Written exercise:
Copy the data from the line containing "Switch prices to BTC" through the line containing "click(156, 409)", keeping both of those lines and leaving out any pictures.
[Start of Input records]
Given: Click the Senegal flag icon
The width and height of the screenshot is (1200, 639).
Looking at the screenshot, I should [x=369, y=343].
[End of Input records]
[Start of Input records]
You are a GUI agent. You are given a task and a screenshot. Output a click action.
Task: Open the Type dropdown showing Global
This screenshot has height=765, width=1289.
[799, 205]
[End of Input records]
[Start of Input records]
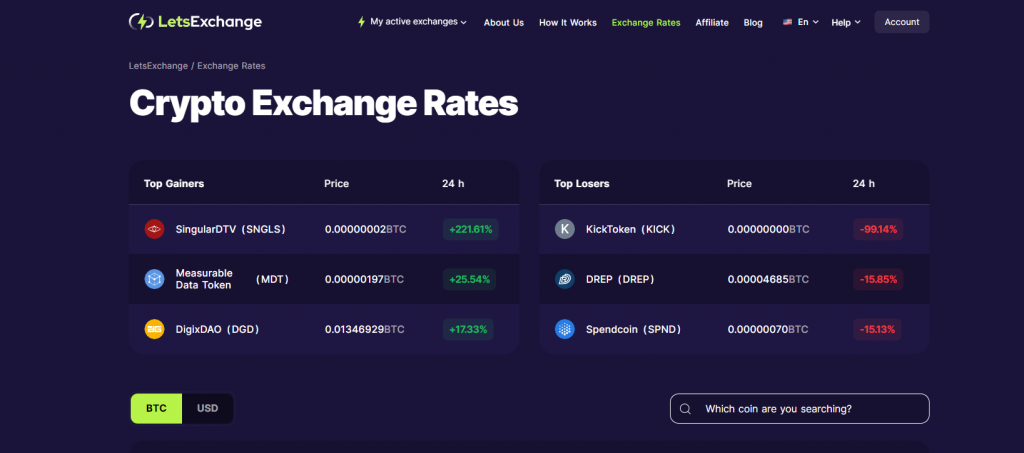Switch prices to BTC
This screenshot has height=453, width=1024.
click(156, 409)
[End of Input records]
Answer for this exercise:
Switch prices to BTC
This screenshot has height=453, width=1024.
click(156, 409)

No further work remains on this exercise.